→ **Passage to read**:
[PATCH] io_uring/rw: ensure retry isn't lost for write

public inbox for [email protected]
 help / color / mirror / Atom feed

* [PATCH] io_uring/rw: ensure retry isn't lost for write
       [not found] <CGME20240422134215epcas5p4b5dcd1a5cd0308be5e43f691d7f92947@epcas5p4.samsung.com>
@ 2024-04-22 13:35 ` Anuj Gupta
  2024-04-23 12:15   ` Anuj gupta
  2024-04-23 14:00   ` Pavel Begunkov
  0 siblings, 2 replies; 6+ messages in thread
From: Anuj Gupta @ 2024-04-22 13:35 UTC (permalink / raw)
  To: axboe; +Cc: io-uring, anuj1072538, Anuj Gupta

In case of write, the iov_iter gets updated before retry kicks in.
Restore the iov_iter before retrying. It can be reproduced by issuing
a write greater than device limit.

Fixes: df604d2ad480 (io_uring/rw: ensure retry condition isn't lost)

Signed-off-by: Anuj Gupta <[email protected]>
---
 io_uring/rw.c | 4 +++-
 1 file changed, 3 insertions(+), 1 deletion(-)

diff --git a/io_uring/rw.c b/io_uring/rw.c
index 4fed829fe97c..9fadb29ec34f 100644
--- a/io_uring/rw.c
+++ b/io_uring/rw.c
@@ -1035,8 +1035,10 @@ int io_write(struct io_kiocb *req, unsigned int issue_flags)
 	else
 		ret2 = -EINVAL;
 
-	if (req->flags & REQ_F_REISSUE)
+	if (req->flags & REQ_F_REISSUE) {
+		iov_iter_restore(&io->iter, &io->iter_state);
 		return IOU_ISSUE_SKIP_COMPLETE;
+	}
 
 	/*
 	 * Raw bdev writes will return -EOPNOTSUPP for IOCB_NOWAIT. Just
-- 
2.25.1


^ permalink raw reply related	[flat|nested] 6+ messages in thread

* Re: [PATCH] io_uring/rw: ensure retry isn't lost for write
  2024-04-22 13:35 ` [PATCH] io_uring/rw: ensure retry isn't lost for write Anuj Gupta
@ 2024-04-23 12:15   ` Anuj gupta
  2024-04-23 14:00   ` Pavel Begunkov
  1 sibling, 0 replies; 6+ messages in thread
From: Anuj gupta @ 2024-04-23 12:15 UTC (permalink / raw)
  To: Anuj Gupta; +Cc: axboe, io-uring

On Mon, Apr 22, 2024 at 11:19 PM Anuj Gupta <[email protected]> wrote:
>
> In case of write, the iov_iter gets updated before retry kicks in.
> Restore the iov_iter before retrying. It can be reproduced by issuing
> a write greater than device limit.
>
> Fixes: df604d2ad480 (io_uring/rw: ensure retry condition isn't lost)

[Dataset entries]
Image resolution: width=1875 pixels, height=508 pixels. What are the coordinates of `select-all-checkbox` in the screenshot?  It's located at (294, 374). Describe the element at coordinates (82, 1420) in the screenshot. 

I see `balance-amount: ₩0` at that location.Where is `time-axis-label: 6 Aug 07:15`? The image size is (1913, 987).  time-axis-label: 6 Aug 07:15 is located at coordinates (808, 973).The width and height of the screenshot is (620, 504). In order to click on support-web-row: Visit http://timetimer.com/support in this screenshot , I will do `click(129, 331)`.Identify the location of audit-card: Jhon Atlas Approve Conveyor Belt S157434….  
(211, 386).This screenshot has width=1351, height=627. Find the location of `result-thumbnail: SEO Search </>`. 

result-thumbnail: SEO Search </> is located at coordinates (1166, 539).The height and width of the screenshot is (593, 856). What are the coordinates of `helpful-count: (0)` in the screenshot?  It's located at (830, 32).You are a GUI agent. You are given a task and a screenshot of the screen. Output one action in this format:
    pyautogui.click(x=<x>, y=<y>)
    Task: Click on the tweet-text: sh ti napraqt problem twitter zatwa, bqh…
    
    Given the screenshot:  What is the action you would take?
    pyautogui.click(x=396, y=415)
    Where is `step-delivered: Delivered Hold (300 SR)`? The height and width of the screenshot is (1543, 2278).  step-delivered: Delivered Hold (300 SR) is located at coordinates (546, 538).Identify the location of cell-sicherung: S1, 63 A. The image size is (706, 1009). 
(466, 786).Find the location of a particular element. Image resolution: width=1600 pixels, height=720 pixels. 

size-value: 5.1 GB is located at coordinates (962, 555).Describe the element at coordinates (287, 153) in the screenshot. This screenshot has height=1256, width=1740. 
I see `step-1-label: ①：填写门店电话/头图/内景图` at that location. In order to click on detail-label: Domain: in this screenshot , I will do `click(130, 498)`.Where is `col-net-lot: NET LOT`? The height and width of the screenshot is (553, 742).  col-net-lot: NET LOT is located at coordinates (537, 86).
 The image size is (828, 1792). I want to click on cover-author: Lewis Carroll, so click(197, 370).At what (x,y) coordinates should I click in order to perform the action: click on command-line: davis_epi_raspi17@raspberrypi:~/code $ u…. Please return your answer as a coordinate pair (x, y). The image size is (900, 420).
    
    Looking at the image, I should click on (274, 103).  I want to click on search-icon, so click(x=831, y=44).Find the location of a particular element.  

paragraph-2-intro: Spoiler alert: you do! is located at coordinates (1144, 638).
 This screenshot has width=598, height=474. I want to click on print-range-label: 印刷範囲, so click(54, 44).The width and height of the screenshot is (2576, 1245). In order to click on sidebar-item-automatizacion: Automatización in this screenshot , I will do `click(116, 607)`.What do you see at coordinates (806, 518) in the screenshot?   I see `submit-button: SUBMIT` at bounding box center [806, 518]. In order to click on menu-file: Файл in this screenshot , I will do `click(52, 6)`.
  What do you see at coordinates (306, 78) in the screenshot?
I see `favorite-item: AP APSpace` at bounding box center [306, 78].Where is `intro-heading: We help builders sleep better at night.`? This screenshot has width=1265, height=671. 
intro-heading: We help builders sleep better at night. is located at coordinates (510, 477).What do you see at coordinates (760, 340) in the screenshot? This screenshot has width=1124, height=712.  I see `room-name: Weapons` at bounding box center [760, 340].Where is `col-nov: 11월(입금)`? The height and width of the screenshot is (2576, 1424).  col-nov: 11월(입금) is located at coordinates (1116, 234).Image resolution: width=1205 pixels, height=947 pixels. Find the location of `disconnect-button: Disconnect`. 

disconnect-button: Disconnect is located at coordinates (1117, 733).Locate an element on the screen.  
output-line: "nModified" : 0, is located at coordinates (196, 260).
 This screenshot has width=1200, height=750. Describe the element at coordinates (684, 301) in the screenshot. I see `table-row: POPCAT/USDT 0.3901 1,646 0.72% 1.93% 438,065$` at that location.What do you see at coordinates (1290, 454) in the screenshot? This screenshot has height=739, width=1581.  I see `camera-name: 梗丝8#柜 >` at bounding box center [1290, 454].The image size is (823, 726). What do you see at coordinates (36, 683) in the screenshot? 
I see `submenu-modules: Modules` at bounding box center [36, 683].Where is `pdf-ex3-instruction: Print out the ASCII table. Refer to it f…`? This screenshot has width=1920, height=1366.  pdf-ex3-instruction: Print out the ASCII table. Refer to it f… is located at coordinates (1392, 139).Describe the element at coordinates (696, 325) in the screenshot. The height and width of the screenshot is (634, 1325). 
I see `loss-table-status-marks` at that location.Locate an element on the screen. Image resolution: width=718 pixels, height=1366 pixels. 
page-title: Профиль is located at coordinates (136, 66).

→ **Tasks and exercises**:
1 – Can you condense the paragraph beginning "In case of write" in the io_uring patch thread into a short list that keeps its main facts?
2 – Could you resume the io_uring patch thread from the point where it stops?

→ **Exercise responses**:
1 –
- For a write, the iov_iter is updated before the retry starts.
- The fix restores the iov_iter before retrying.
- A write larger than the device limit reproduces the problem.

2 –
>
> Signed-off-by: Anuj Gupta <[email protected]>
> ---
>  io_uring/rw.c | 4 +++-
>  1 file changed, 3 insertions(+), 1 deletion(-)
>
> diff --git a/io_uring/rw.c b/io_uring/rw.c
> index 4fed829fe97c..9fadb29ec34f 100644
> --- a/io_uring/rw.c
> +++ b/io_uring/rw.c
> @@ -1035,8 +1035,10 @@ int io_write(struct io_kiocb *req, unsigned int issue_flags)
>         else
>                 ret2 = -EINVAL;
>
> -       if (req->flags & REQ_F_REISSUE)
> +       if (req->flags & REQ_F_REISSUE) {
> +               iov_iter_restore(&io->iter, &io->iter_state);
>                 return IOU_ISSUE_SKIP_COMPLETE;
> +       }
>
>         /*
>          * Raw bdev writes will return -EOPNOTSUPP for IOCB_NOWAIT. Just
> --
> 2.25.1
>

Looking more into it, no write happens incase of retry. This is because
the first call to blkdev_direct_write advances the iter and updates the
count to 0. Since the I/O needs to be split, retry handling gets triggered.
We don't restore the iter, and the retry happens with count=0. Hence NO I/O.
This doesn't happen incase of read, as blkdev_read_iter reverts the iter,
and restores the right count value back[3].

NVMe device limit [1]
Fio command used[2]

[1]
#cat /sys/block/nvme0n1/queue/max_hw_sectors_kb
512

[2]
fio -iodepth=1 -rw=write -direct=1 -ioengine=io_uring -bs=1M -numjobs=1 \
-offset=0 -size=1M -group_reporting -filename=/dev/nvme0n1 -name=io_uring

[3]
static ssize_t blkdev_read_iter(struct kiocb iocb, struct iov_iterto)
{
        if (iocb->ki_flags & IOCB_DIRECT) {
                ret = blkdev_direct_IO(iocb, to);
                if (ret >= 0) {
                        iocb->ki_pos += ret;
                        count -= ret;
                }
                iov_iter_revert(to, count - iov_iter_count(to));
                if (ret < 0 || !count)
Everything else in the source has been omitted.